Extracted records:

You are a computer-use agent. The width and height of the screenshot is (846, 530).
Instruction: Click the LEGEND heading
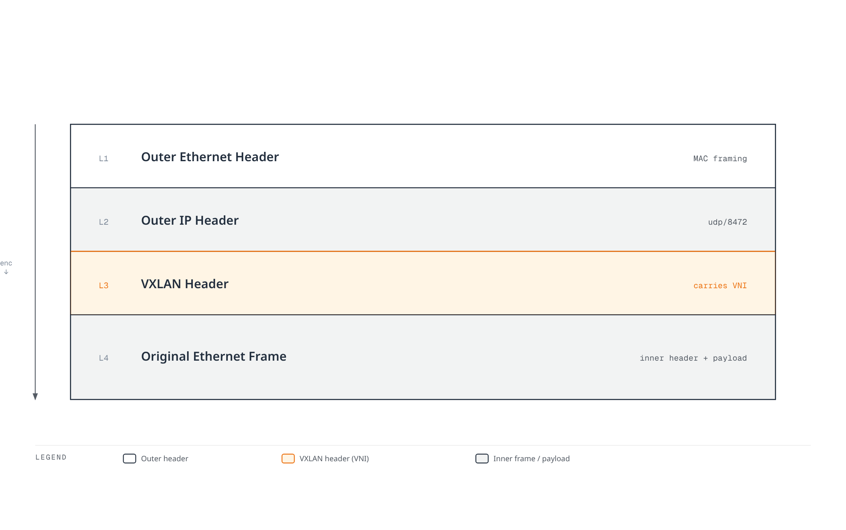(x=51, y=457)
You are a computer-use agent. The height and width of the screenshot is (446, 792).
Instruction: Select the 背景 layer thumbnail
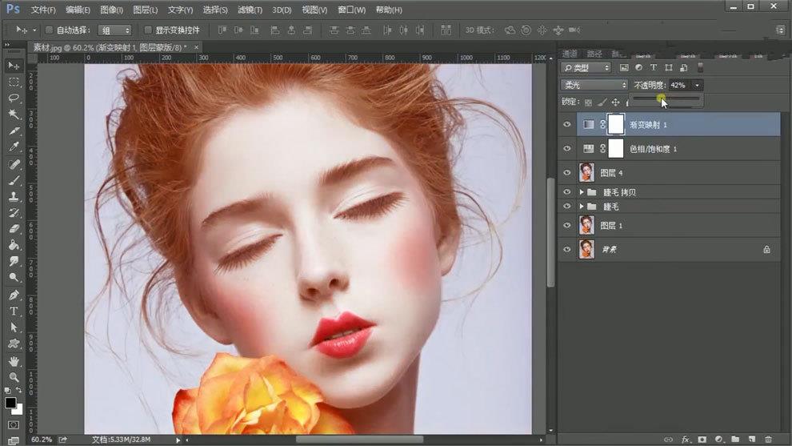(x=586, y=249)

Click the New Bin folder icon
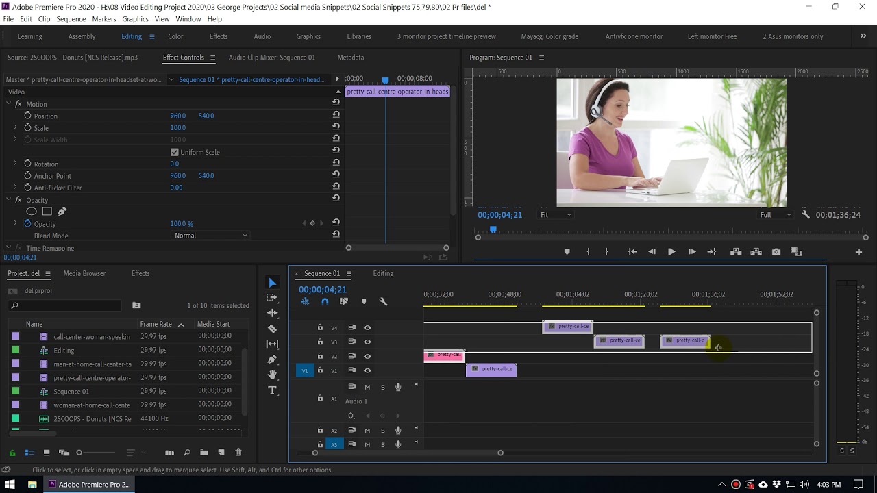(203, 453)
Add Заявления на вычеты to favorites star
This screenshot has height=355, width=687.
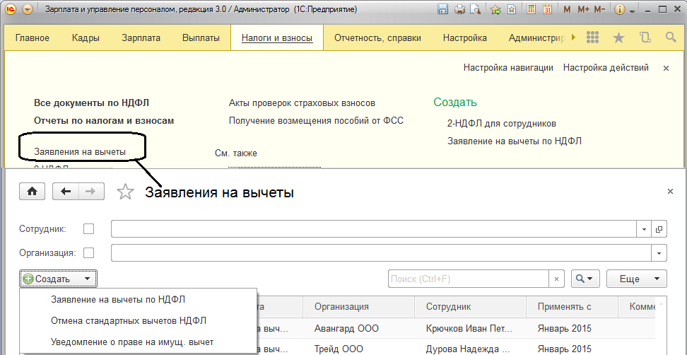point(125,192)

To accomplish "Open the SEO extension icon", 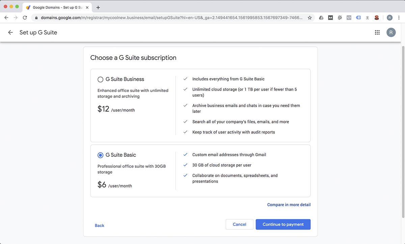I will coord(376,17).
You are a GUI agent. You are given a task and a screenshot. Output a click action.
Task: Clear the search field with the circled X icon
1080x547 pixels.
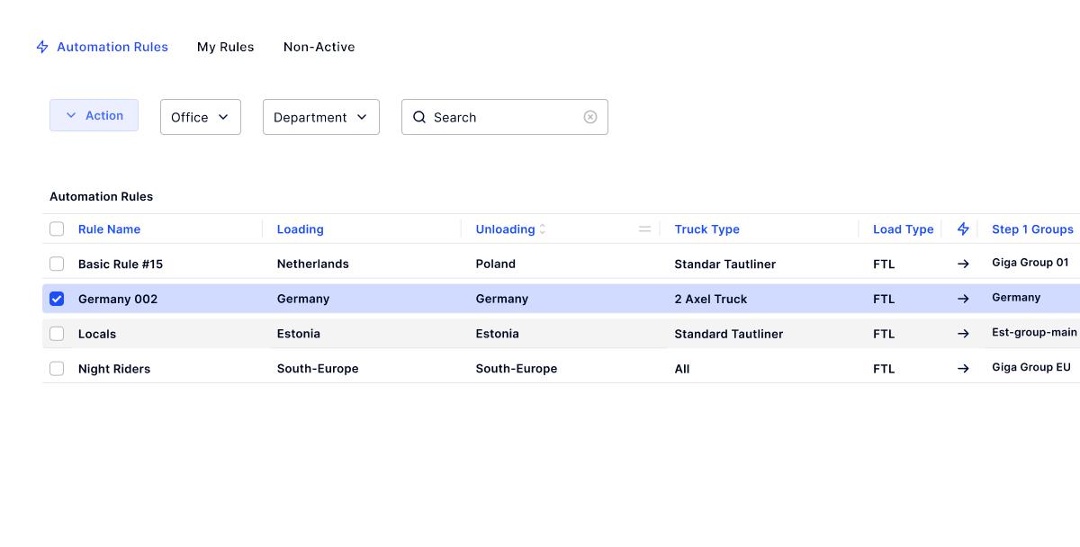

Exercise description:
All lines in the records with the string "computer" should be copied out.

Reply:
You are a computer-use agent. The width and height of the screenshot is (846, 530).
You are a computer-use agent. The height and width of the screenshot is (446, 792).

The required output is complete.